D’autant plus qu’on se fait une fausse idée de la réalité sociologique de la Tunisie profonde, moins conservatrice que ses élites ou que l’apparence qu’en donnent les villes huppées de la côte. La présidente de l’Atfd qui ne travaille pas dans la capitale, étant surtout en contact avec la ruralité, confirme bien que l’âme rurale tunisienne est libre, «empreinte surtout de dignité». Avec une émotion non feinte, tout de volontarisme, elle rappelle cette figure emblématique de la vieille dame rurale, lors de la Révolution, à laquelle on a volé la vie de l’un des fils et qui offrait les autres à la réussite de la Révolution du peuple.
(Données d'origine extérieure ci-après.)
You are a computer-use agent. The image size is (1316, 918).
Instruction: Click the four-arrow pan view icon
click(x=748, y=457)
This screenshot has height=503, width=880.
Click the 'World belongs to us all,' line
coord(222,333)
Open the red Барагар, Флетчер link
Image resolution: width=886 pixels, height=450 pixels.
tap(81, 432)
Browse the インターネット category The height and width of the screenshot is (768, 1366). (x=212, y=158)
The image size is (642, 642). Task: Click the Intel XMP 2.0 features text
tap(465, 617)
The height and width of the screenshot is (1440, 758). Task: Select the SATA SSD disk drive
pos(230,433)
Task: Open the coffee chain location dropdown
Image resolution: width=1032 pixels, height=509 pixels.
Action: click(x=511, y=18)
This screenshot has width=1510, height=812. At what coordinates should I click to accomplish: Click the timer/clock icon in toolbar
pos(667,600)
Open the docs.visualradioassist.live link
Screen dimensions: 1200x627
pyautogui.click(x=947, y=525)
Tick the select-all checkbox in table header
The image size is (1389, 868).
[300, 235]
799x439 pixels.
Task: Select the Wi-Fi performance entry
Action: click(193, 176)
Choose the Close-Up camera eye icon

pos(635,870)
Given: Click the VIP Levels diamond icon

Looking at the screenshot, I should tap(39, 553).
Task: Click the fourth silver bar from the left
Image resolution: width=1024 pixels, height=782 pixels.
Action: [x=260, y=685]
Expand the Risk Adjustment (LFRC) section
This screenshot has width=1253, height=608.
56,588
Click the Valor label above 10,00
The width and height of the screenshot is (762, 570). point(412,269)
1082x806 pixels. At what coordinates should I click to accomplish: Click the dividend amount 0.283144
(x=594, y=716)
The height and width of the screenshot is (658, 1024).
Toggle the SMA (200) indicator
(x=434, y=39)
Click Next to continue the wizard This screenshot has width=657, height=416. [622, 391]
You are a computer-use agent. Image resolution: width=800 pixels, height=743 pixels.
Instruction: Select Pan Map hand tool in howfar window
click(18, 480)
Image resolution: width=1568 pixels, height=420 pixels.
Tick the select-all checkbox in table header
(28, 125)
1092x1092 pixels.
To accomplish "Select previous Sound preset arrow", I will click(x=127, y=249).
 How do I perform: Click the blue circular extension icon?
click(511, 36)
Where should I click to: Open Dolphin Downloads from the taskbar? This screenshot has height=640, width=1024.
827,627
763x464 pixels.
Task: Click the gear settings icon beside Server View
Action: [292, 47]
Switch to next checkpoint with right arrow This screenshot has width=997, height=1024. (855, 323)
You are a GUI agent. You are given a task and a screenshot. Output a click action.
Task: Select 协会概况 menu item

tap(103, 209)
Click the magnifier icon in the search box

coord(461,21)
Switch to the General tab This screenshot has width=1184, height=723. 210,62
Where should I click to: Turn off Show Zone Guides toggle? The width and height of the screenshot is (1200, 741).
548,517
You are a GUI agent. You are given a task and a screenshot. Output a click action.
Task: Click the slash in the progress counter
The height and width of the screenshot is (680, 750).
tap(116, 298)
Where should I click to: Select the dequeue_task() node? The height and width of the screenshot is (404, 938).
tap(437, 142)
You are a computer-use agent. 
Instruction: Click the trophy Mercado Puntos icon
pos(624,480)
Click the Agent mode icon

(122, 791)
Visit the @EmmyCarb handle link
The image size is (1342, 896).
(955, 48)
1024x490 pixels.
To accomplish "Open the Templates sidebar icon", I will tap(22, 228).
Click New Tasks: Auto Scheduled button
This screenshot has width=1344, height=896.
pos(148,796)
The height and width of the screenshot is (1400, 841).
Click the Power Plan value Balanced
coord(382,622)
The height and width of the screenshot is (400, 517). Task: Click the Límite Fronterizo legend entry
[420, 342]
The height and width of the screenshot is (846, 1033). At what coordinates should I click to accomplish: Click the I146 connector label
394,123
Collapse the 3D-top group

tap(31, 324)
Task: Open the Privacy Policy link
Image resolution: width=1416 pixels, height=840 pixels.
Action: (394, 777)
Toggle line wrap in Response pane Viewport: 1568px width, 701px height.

Et le médecin, femme de terrain, de conclure, péremptoire : «Les femmes de Redeyef, et du sud en général, affichent une dignité belle à voir». D’ailleurs, «la mixité dans le sud du pays ne fait pas problème, elle n’est pas rejetée, la femme côtoyant l’homme dans les divers lieux de travail». C’est que pour gagner leur vie tellement miséreuse, il ne suffit même plus de travailler à deux dans le couple et au sein des familles pauvres, tellement nombreuses; toutes les mains sont à l’œuvre, garçons et filles confondus, pour subsister. «Et tous sont égaux dans la vie!»

«Bourguiba? On ne verse pas dans le paternalisme !»

Les femmes de l’Atfd voueraient-elles un quelconque culte à Bourguiba pour l’œuvre remarquable accomplie, comme c’est un peu la mode aujourd’hui? Nullement. Madame Rached martèle, catégorique:«La femme tunisienne d’aujourd’hui est loin de se considérer comme la création de Bourguiba; à l’Atfd on ne verse pas dans le paternalisme. On croit à l’Etat moderne et on y milite.»

Elle ajoute, sûre d’elle, l’histoire confirmant ses propos : «On était des opposantes à Bourguiba»; et les femmes de l’association restent les opposantes qu’elles ont toujours été !

S’il est de bon ton aujourd’hui d’encenser l’héritage de Bourguiba, Mme  Rached estime — même si elle ne nie pas que ce qui a été accompli par le «Combattant suprême» fut révolutionnaire — qu’il aurait pu faire bien plus. Ce faisant, il aurait alors aidé à ce que la graine intégriste ne reste pas dans le fruit de l’État au sortir de l’indépendance. Ce qui ne fut pas le cas; et cela a maintenu en l’état l’absence dans notre pays de culture démocratique.

«Le Code du statut personnel a bien été une révolution; il a d’ailleurs été adopté avant la constitution!», dit-elle, avec comme une pointe de regret dans la voix.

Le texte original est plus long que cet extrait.